In Vane first appears the doctrine of natural right and government by consent, which, however open to criticism in the crude form of popular statement, has yet been the moving principle of the modern reconstruction of Europe. It was the result of his recognition of the ‘rule of Christ in the natural conscience’ in the elemental reason, in virtue of which man is properly a law to himself. From the same idea followed the principle of universal toleration, the exclusion of the magistrate’s power alike from the maintenance and restraint of any kind of opinion. This principle did not {297} with Vane and the independents rest, as in modern times, on the slippery foundation of a supposed indifference of all religious beliefs, but on the conviction of the sacredness of the reason, however deluded, in every man, which may be constrained by nothing less divine than itself.
‘The rule of magistracy’ says Vane, ‘is not to intrude itself into the office and proper concerns of Christ’s inward government and rule in the conscience, but it is to content itself with the outward man, and to intermeddle with the concerns thereof in reference to the converse which man ought to have with man, upon the grounds of natural justice and right in things appertaining to this life.’ [1]
[1] [‘A Retired Man’s Meditations,’ (quoted by Forster, _Eminent British Statesmen_, iv. p. 84).]
Nor would he allow the re-establishment under the name of christian discipline, of that constraint of the conscience which he refused to the magistrate. Such discipline, he would hold, as he held the sabbath, to be rather a ‘magistratical institution’ in imitation of what was ‘ceremonious and temporary’ among the Jews, ‘than that which hath any clear appointment in the gospel.’ [1] Christ’s spirit was not bound. A system of truth and discipline had not been written down once for all in the scriptures, but rather was to be gradually elicited from the scriptures by the gradual manifestation in the believer of the spirit which spoke also in them. A ‘waiting,’ seeking attitude, unbound by rule whether ecclesiastical or secular, was that which became a spiritual church. The application of this waiting spirit to practical life is to be found in the policy of Cromwell.
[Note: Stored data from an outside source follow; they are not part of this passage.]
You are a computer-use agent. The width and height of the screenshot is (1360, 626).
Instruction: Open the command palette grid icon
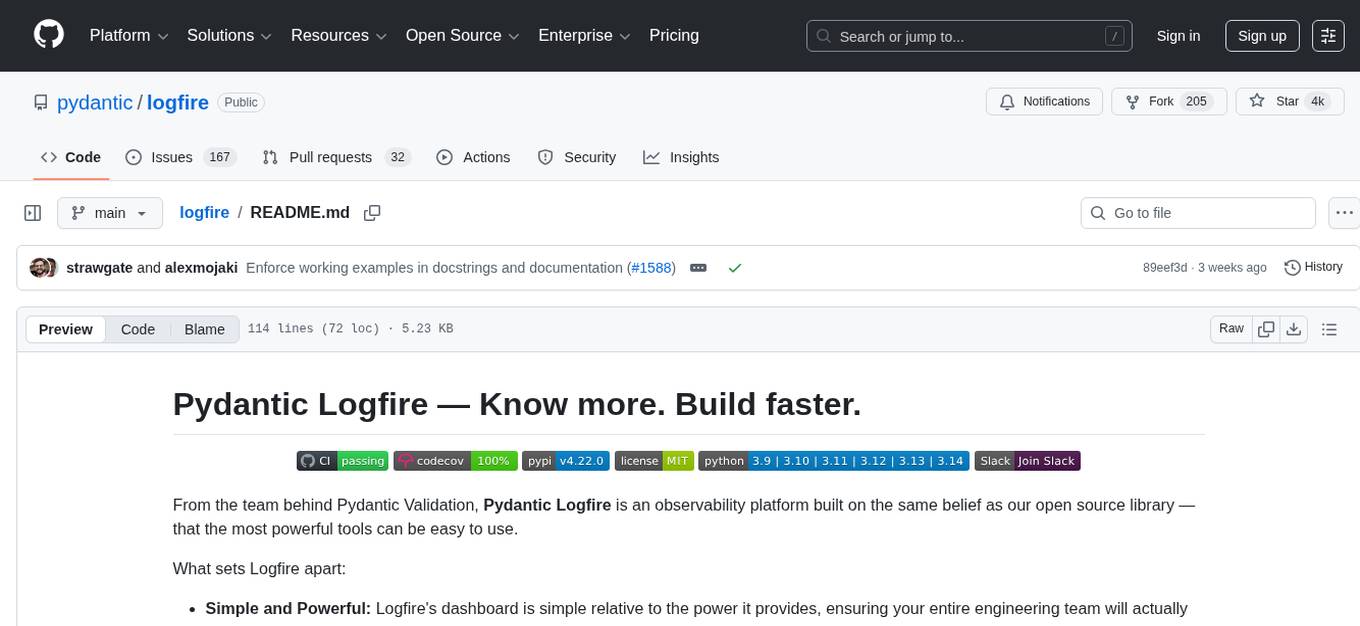[x=1327, y=36]
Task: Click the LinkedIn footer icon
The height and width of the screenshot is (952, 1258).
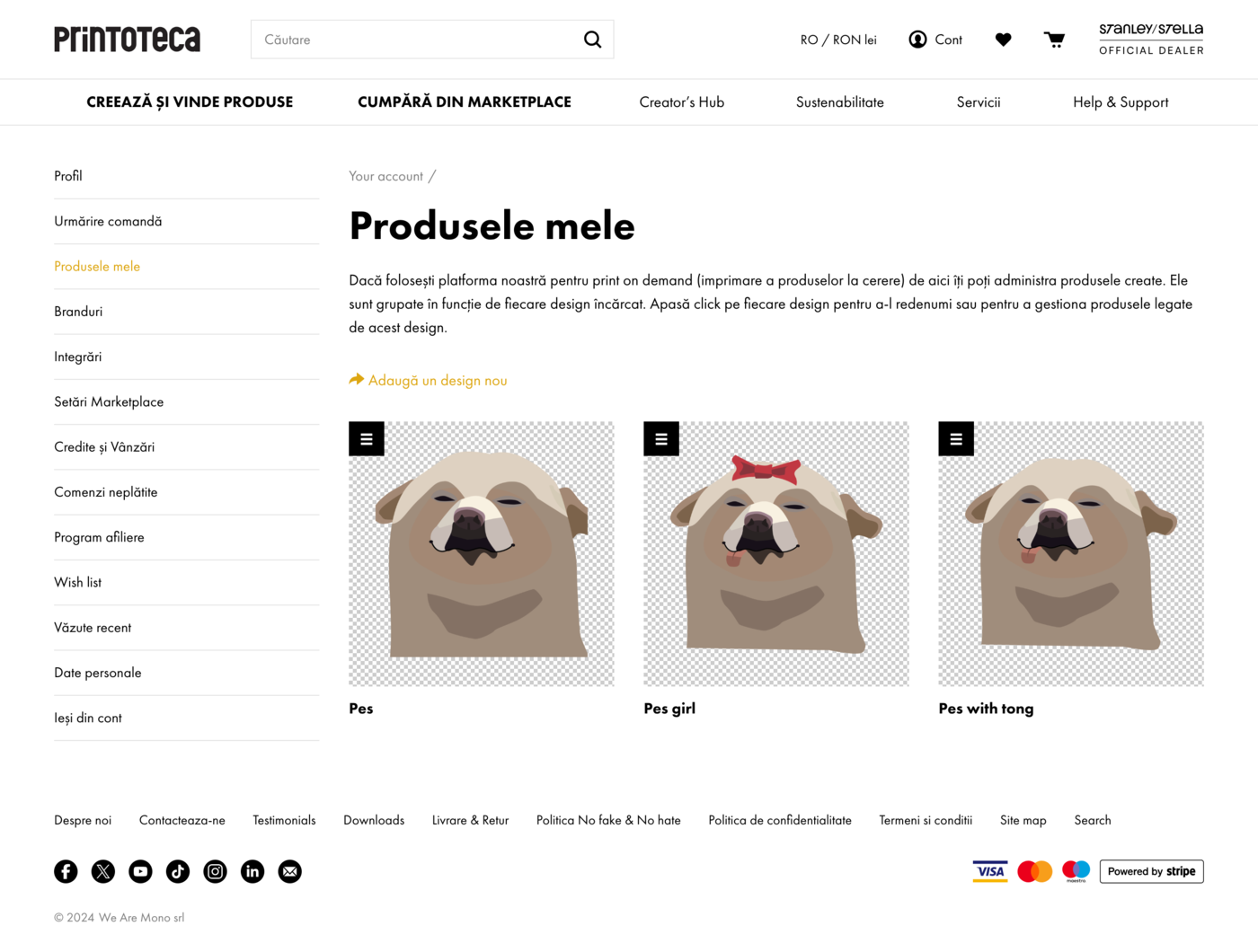Action: coord(252,871)
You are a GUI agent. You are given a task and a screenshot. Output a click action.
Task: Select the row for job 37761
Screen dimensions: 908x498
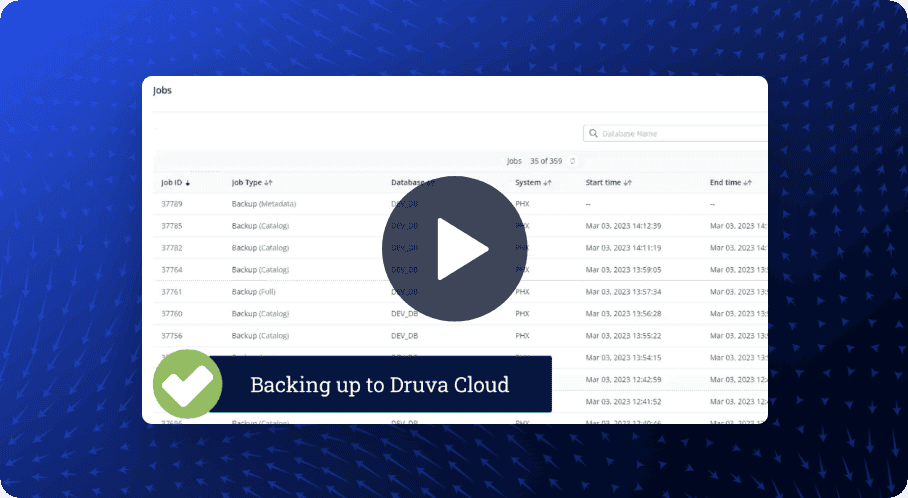click(171, 292)
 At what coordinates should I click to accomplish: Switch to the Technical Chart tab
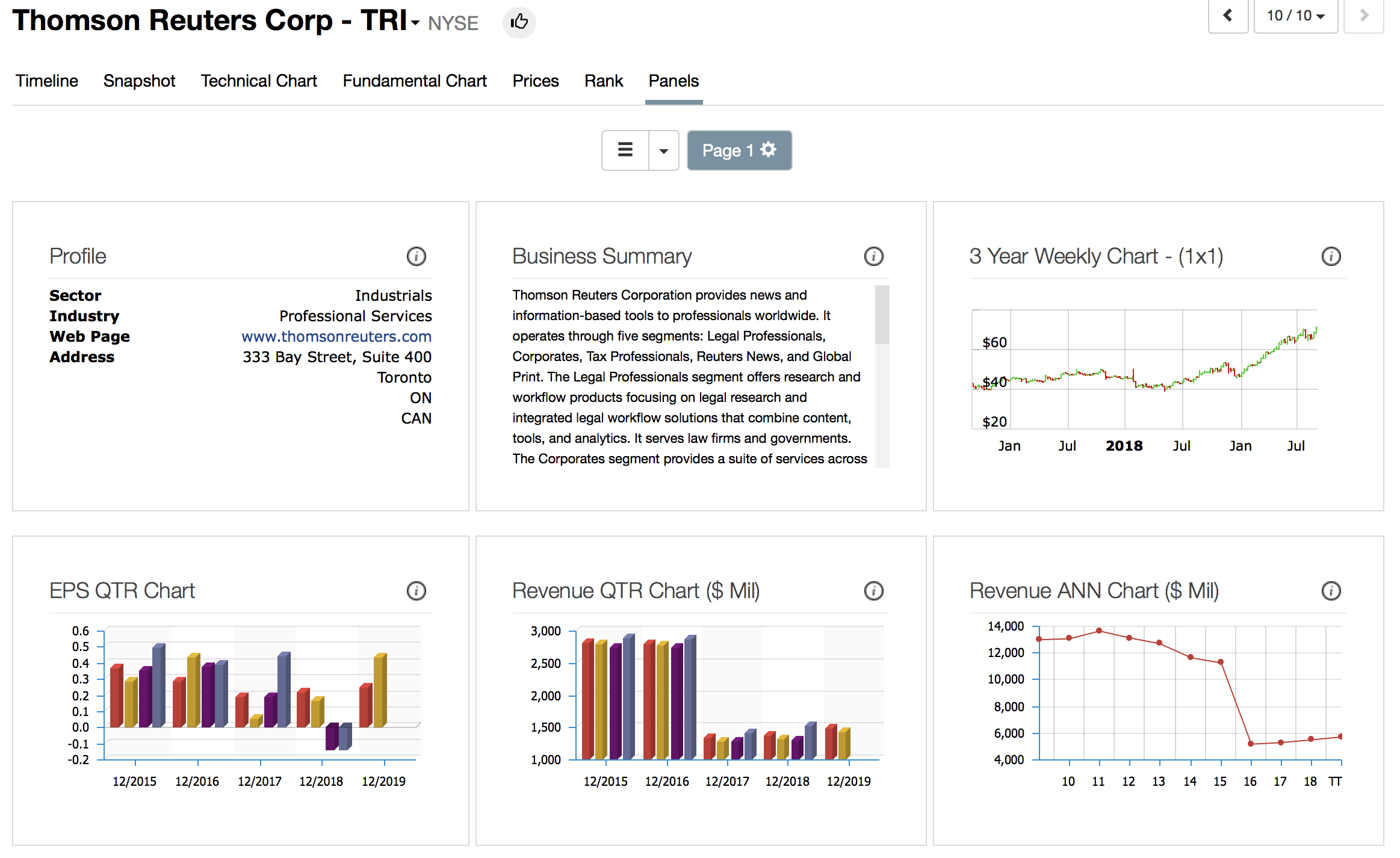259,81
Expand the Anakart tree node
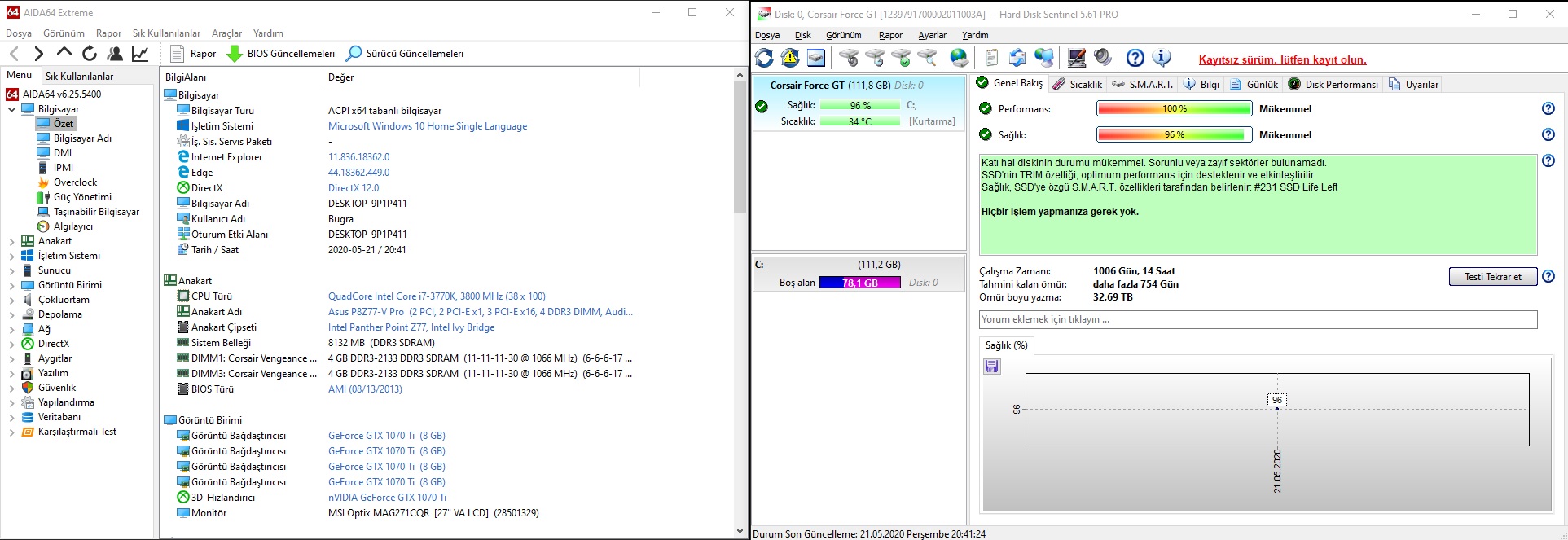The width and height of the screenshot is (1568, 540). tap(11, 241)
[1] [Sikes, quoted by Forster, _ib_. p. 81, note.]
It would be unfair to ascribe the theory of Vane in its speculative fulness to the independents as a body. It seems, however, to be but the development of the view on which Mr. Robinson had dwelt in his last words to the settlers of New Plymouth; and, so far as it could be represented by a sect, it was represented by the independents. It came before the world, in full outward panoply, in the army of Cromwell. The history of its inevitable conflict with the spirit of presbyterianism on the one hand and the wisdom of the world on the other, of its aberrations and perplexities, of its brief triumph and final flight into the wilderness, is the history of the rise and fall of the English commonwealth. I have yet {298} to speak, however, of the representation of the wisdom of the world in the Long Parliament.
Before the outbreak of the war, as I have explained, Vane was the only man in the house of commons whose opinions were recognised as definitely opposed both to episcopacy and presbyterianism. In the lords his only recognised follower was lord Brook, known to the readers of Sir Walter Scott as the ‘fanatic Brook,’ really an eminent scholar and man of letters, who was shot in storming the close at Lichfield in the first year of the war, leaving as a legacy to the parliament a plea for freedom of speech and conscience. The majority of the parliament, however, had no special love for the presbyterian discipline and theology. Their favour to it was merely negative. They dreaded arminianism, as notoriously at that time the great weapon in the hands of the jesuits; they objected to the high episcopacy as sacerdotal, and as maintaining a jurisdiction incompatible with civil liberty. In 1641 a modified episcopacy on Usher’s plan was a possible solution of the difficulty. Each shire was to have a presbytery of twelve members, with a bishop as president who, ‘with assistance of some of the presbytery,’ was to ordain, degrade, and excommunicate. Though the pressure of strife with the king prevented anything being done to carry out this resolution, it probably represented the views even of the more advanced parliamentary leaders; but only, however, as afterwards appeared, on the supposition that the presbyters with their bishop should be strictly under civil control. The worldly wisdom of the Long Parliament was, in the party language of the times, essentially erastian.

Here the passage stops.